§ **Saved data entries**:
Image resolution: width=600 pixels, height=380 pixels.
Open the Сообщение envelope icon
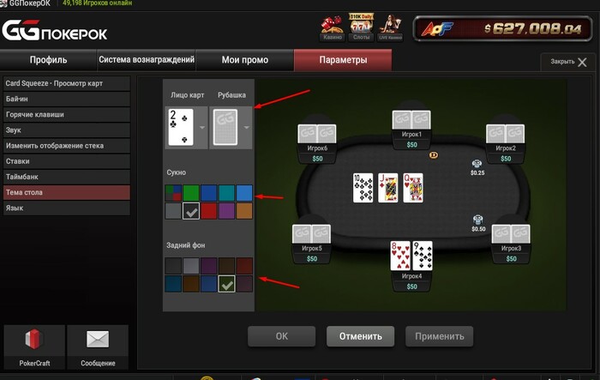pos(98,347)
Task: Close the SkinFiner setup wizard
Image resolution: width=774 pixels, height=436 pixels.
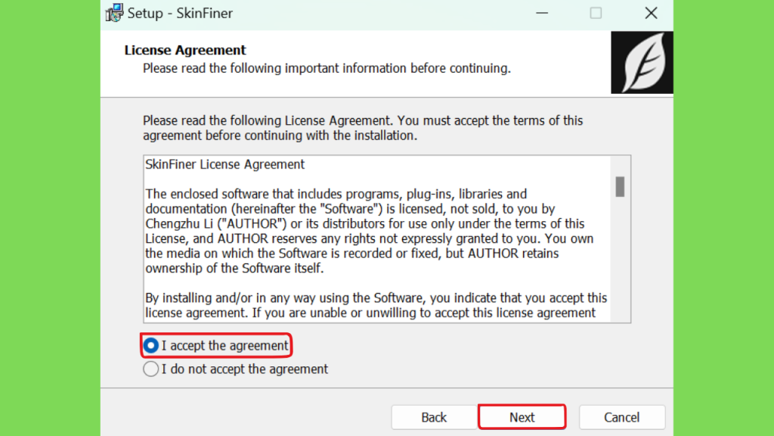Action: pyautogui.click(x=651, y=13)
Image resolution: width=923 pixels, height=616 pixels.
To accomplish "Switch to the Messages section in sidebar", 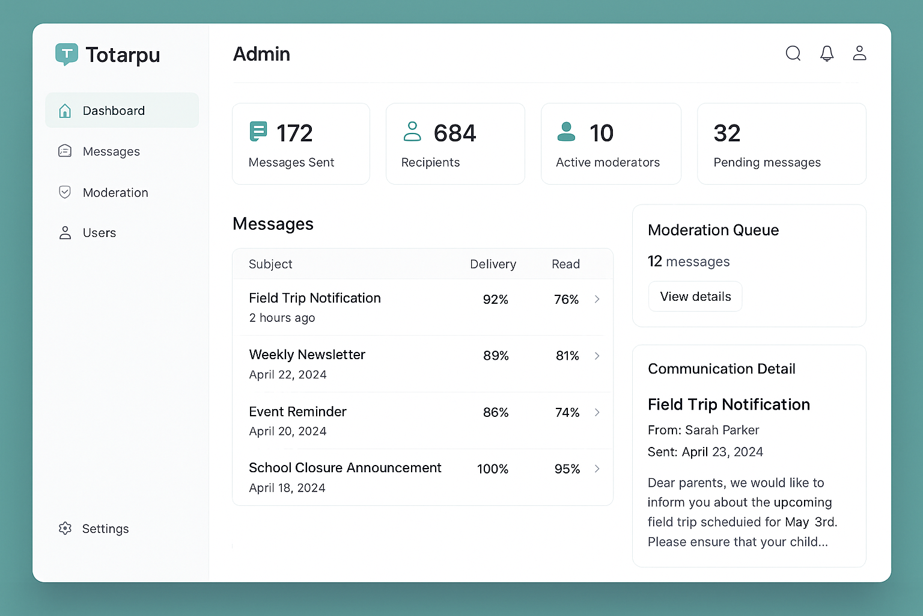I will [111, 151].
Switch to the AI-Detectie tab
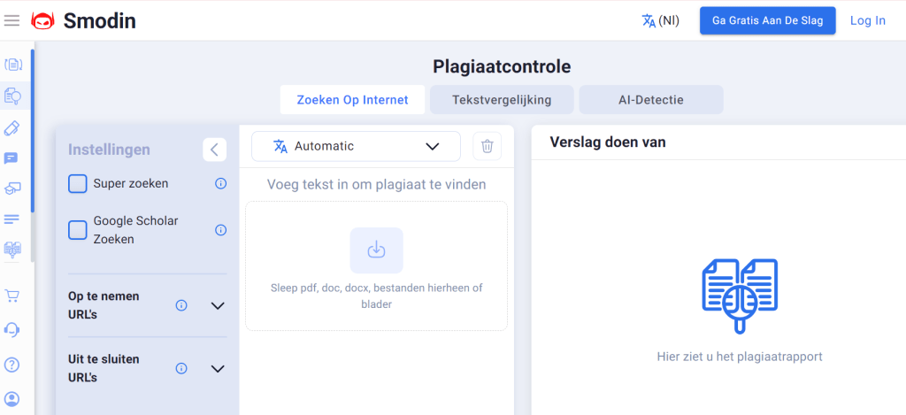Image resolution: width=906 pixels, height=415 pixels. [x=650, y=100]

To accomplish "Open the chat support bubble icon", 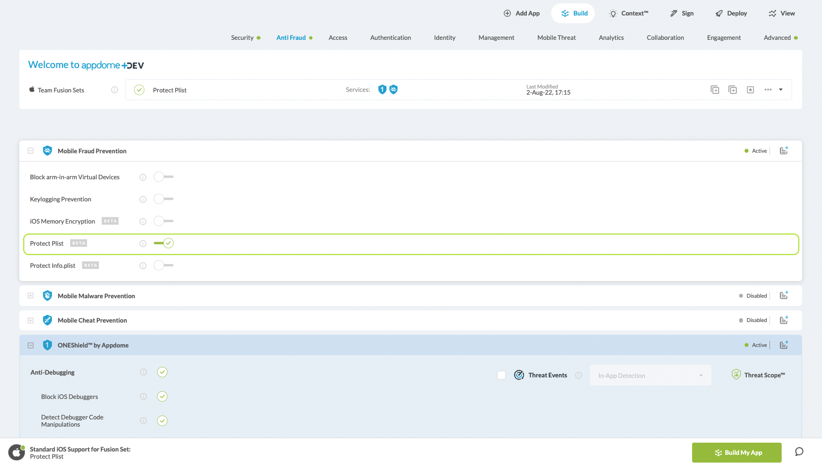I will [799, 452].
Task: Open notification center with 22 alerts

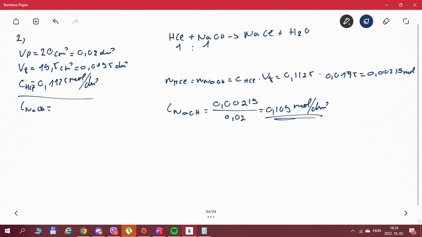Action: click(x=413, y=231)
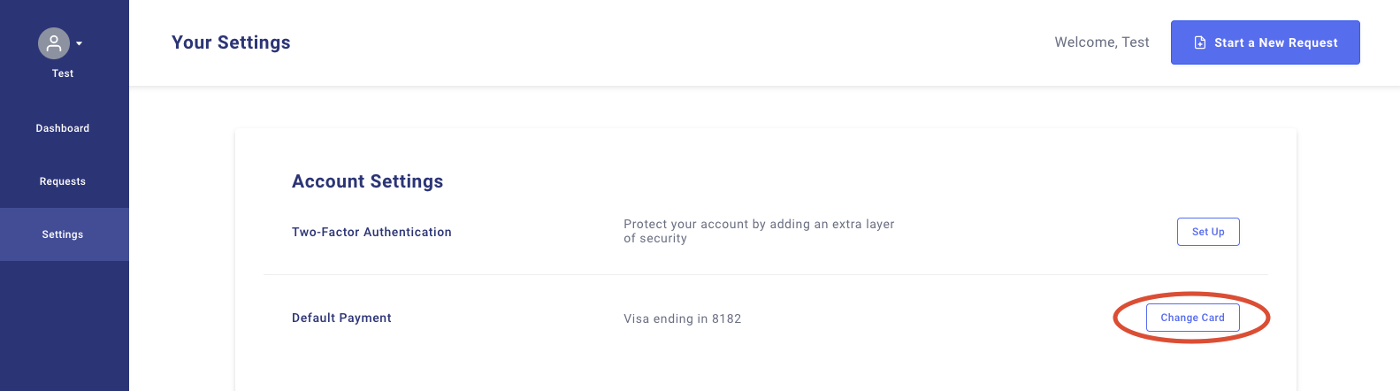Go to Requests in the sidebar

point(63,181)
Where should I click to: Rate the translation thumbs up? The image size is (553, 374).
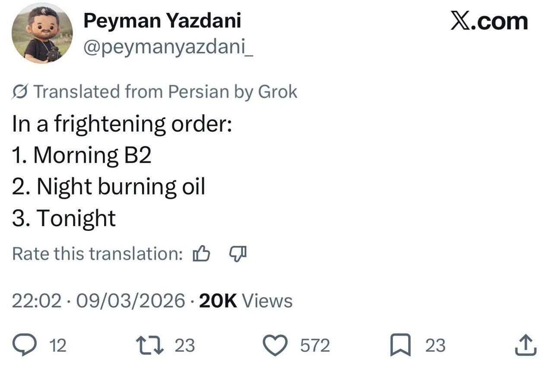(201, 254)
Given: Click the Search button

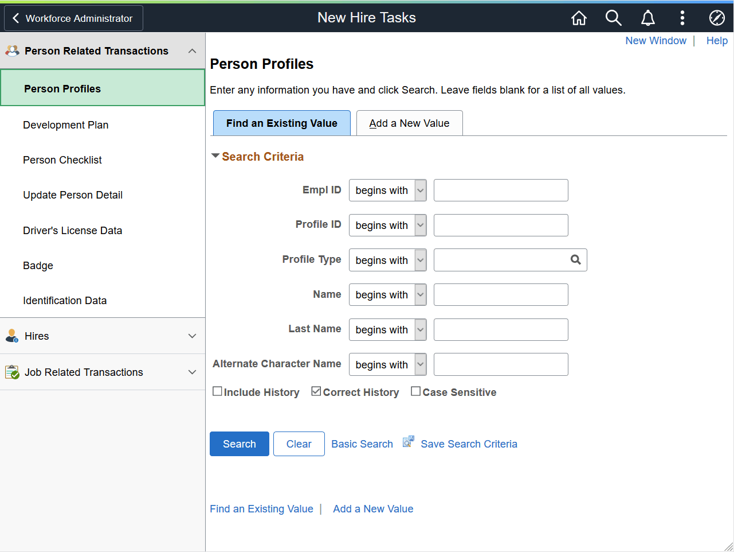Looking at the screenshot, I should (x=239, y=444).
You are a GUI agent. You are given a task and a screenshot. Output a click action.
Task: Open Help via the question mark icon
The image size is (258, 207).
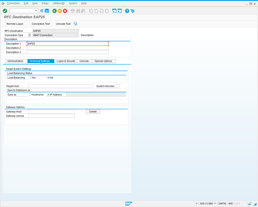(127, 11)
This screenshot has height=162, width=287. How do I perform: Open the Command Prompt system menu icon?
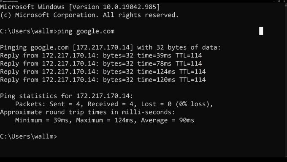pos(1,1)
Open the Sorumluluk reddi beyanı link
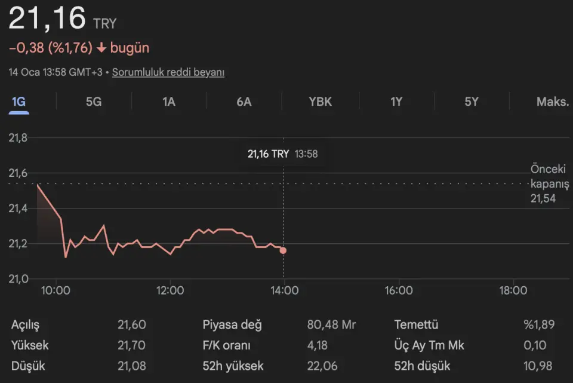 [168, 72]
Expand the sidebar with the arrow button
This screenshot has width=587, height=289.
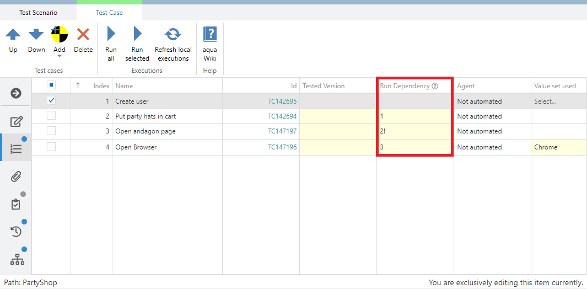pyautogui.click(x=16, y=93)
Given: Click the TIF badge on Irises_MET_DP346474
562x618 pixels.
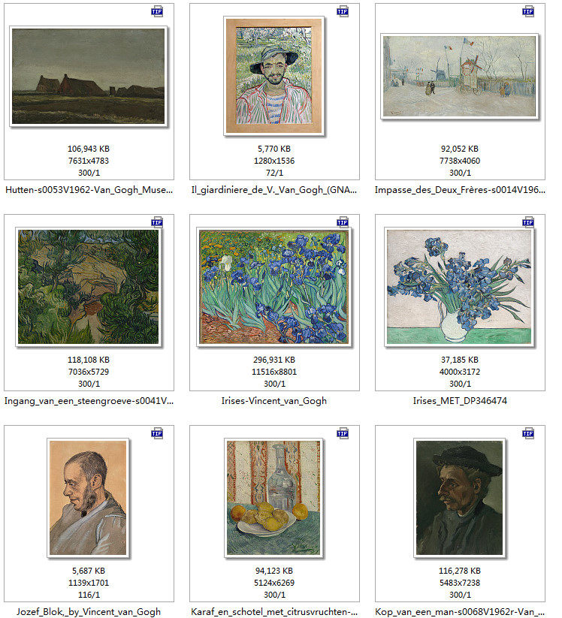Looking at the screenshot, I should coord(528,222).
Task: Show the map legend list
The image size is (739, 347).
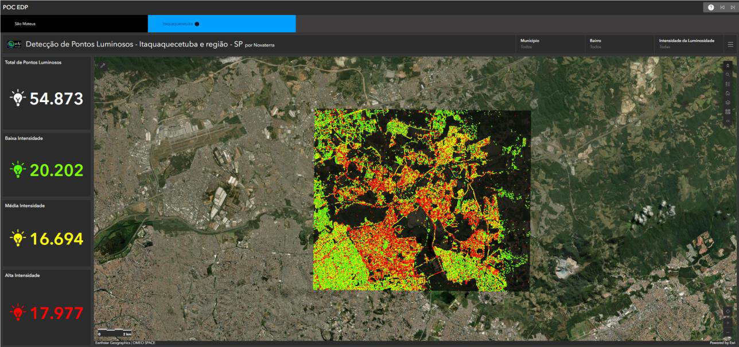Action: pos(728,84)
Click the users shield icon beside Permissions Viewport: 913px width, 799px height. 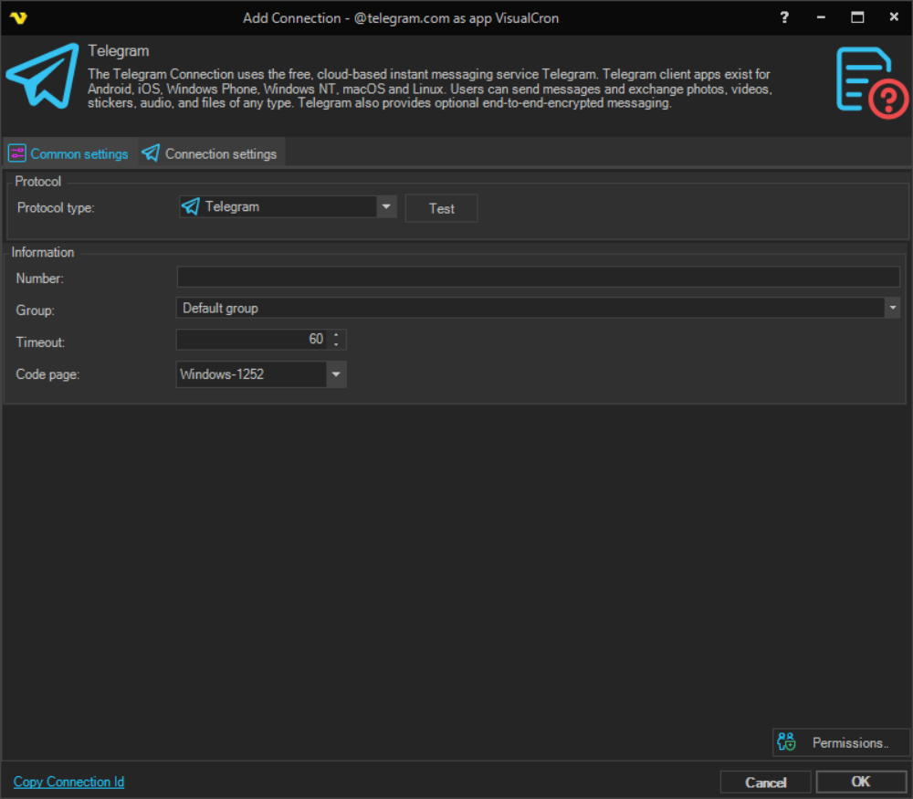pyautogui.click(x=787, y=742)
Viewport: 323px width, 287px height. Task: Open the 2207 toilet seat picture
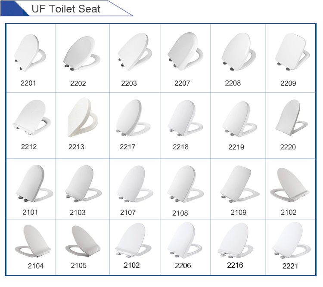pyautogui.click(x=185, y=52)
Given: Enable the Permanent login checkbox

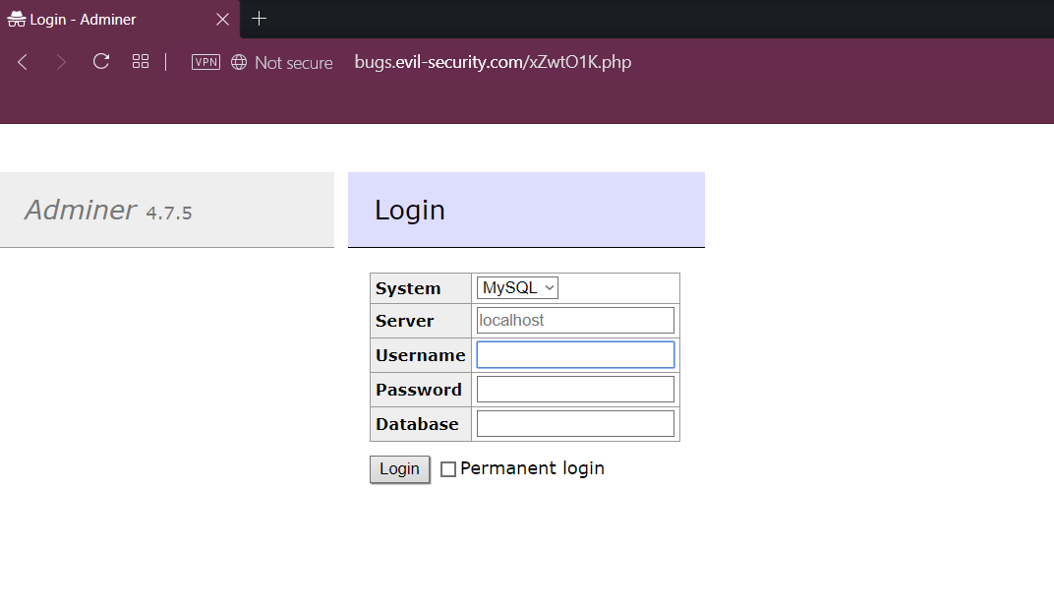Looking at the screenshot, I should tap(448, 469).
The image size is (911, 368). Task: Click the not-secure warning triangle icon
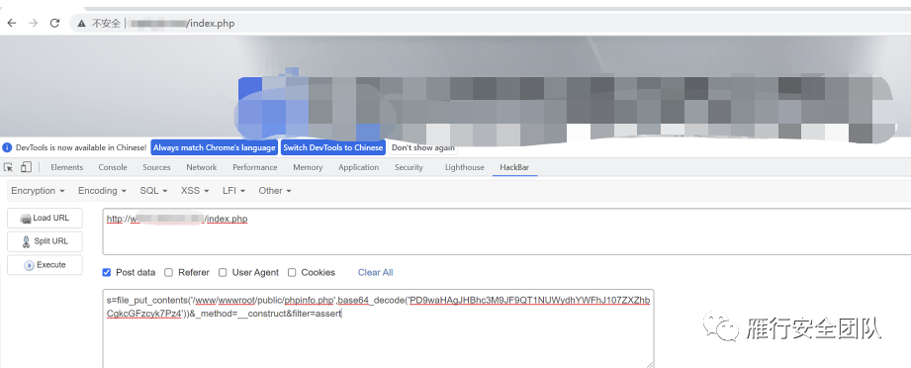(81, 24)
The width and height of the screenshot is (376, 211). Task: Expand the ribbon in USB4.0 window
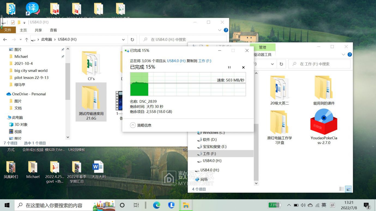pyautogui.click(x=220, y=30)
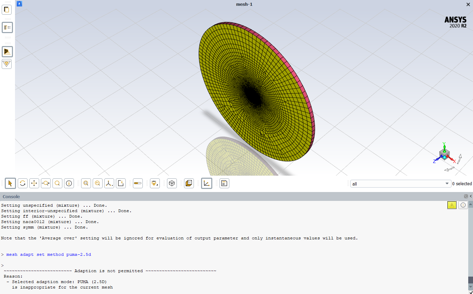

§ **Assignment**: Nothing but the lines from the one containing "The width and" through the final line of the records, both included and copied exactly, should appear in the answer; pictures stay out.

§ **Answer section**:
The width and height of the screenshot is (376, 211). Task: Expand the ribbon in USB4.0 window
pyautogui.click(x=220, y=30)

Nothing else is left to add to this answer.